- _WHAT IS EXPECTED_: The answer must consist solely of the lines from the line with "Task: Choose 'Aligning" to the end of the data below, transcribed exactly and with no pictures.

[Data items]
——
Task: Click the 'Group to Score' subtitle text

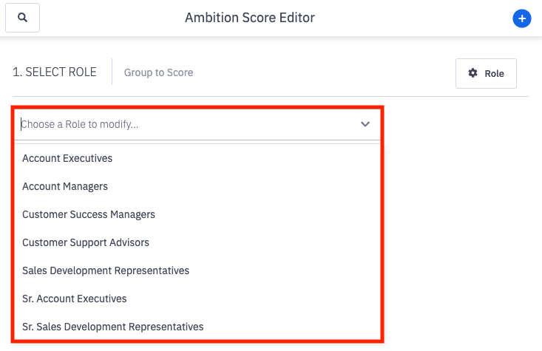Action: [x=158, y=72]

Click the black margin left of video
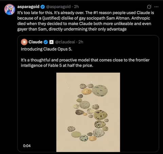point(37,108)
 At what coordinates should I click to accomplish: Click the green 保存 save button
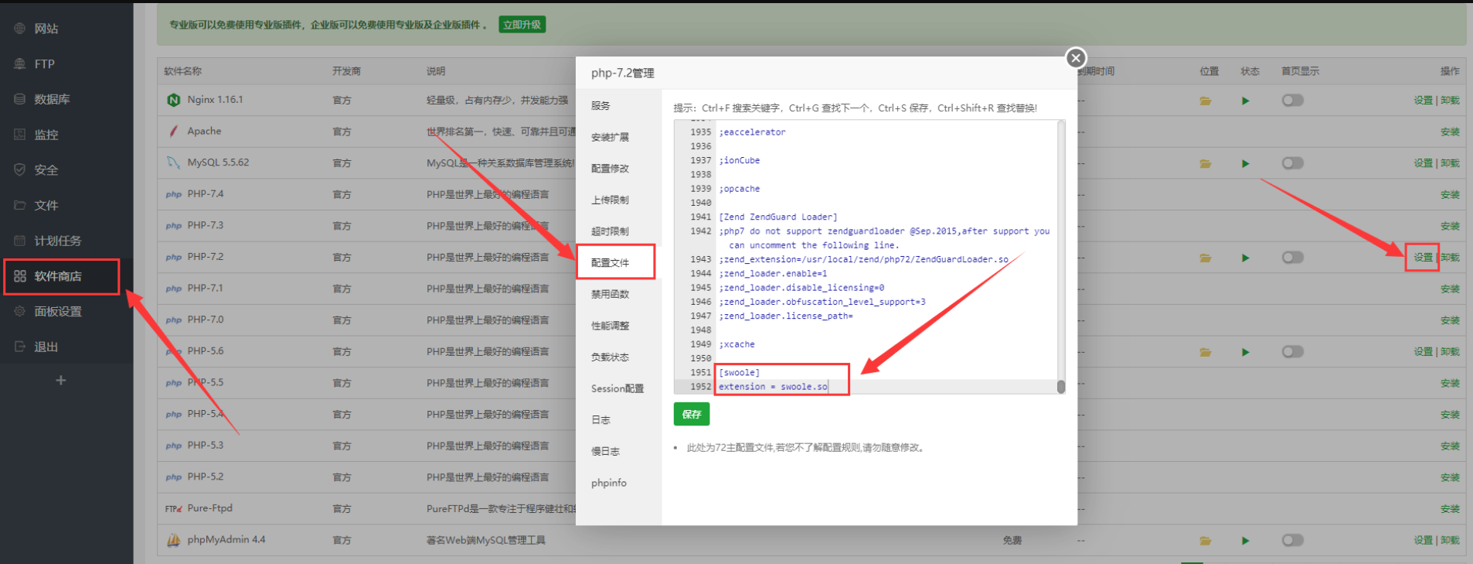pos(691,415)
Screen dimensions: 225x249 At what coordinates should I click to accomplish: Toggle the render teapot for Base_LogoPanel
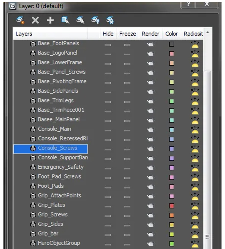point(150,54)
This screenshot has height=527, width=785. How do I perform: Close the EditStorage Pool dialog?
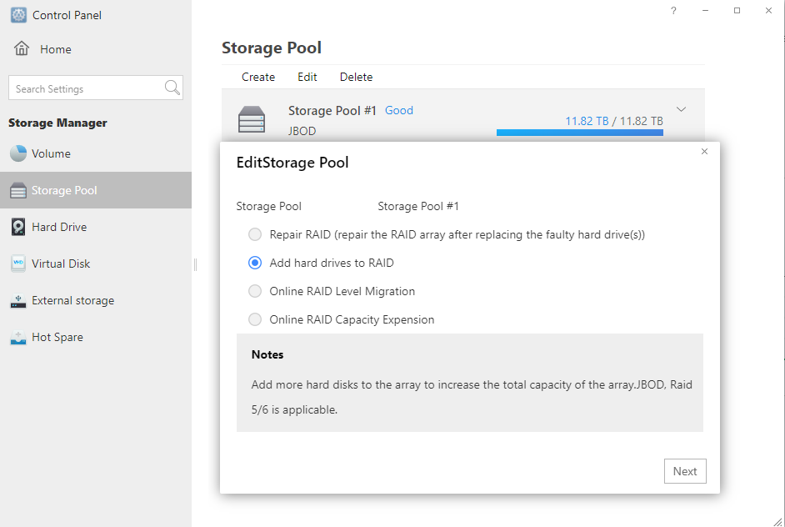click(704, 151)
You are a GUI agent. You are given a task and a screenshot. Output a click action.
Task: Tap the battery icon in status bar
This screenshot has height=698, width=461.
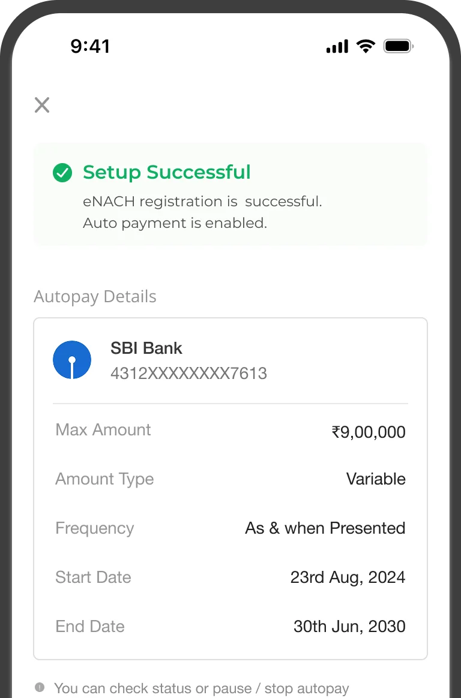[x=398, y=46]
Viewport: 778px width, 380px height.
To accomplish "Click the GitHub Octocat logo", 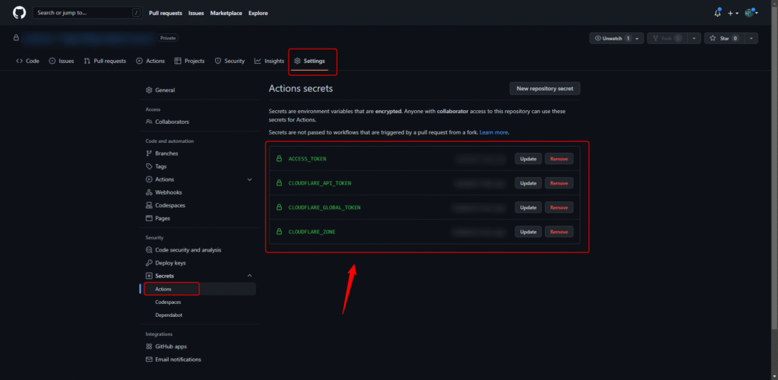I will (x=20, y=13).
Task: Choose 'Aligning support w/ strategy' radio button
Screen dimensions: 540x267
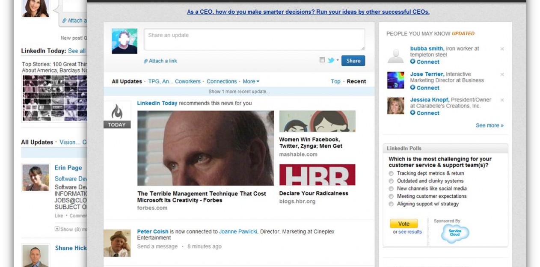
——
- _EXERCISE ANSWER_:
Task: Choose 'Aligning support w/ strategy' radio button
Screen dimensions: 540x267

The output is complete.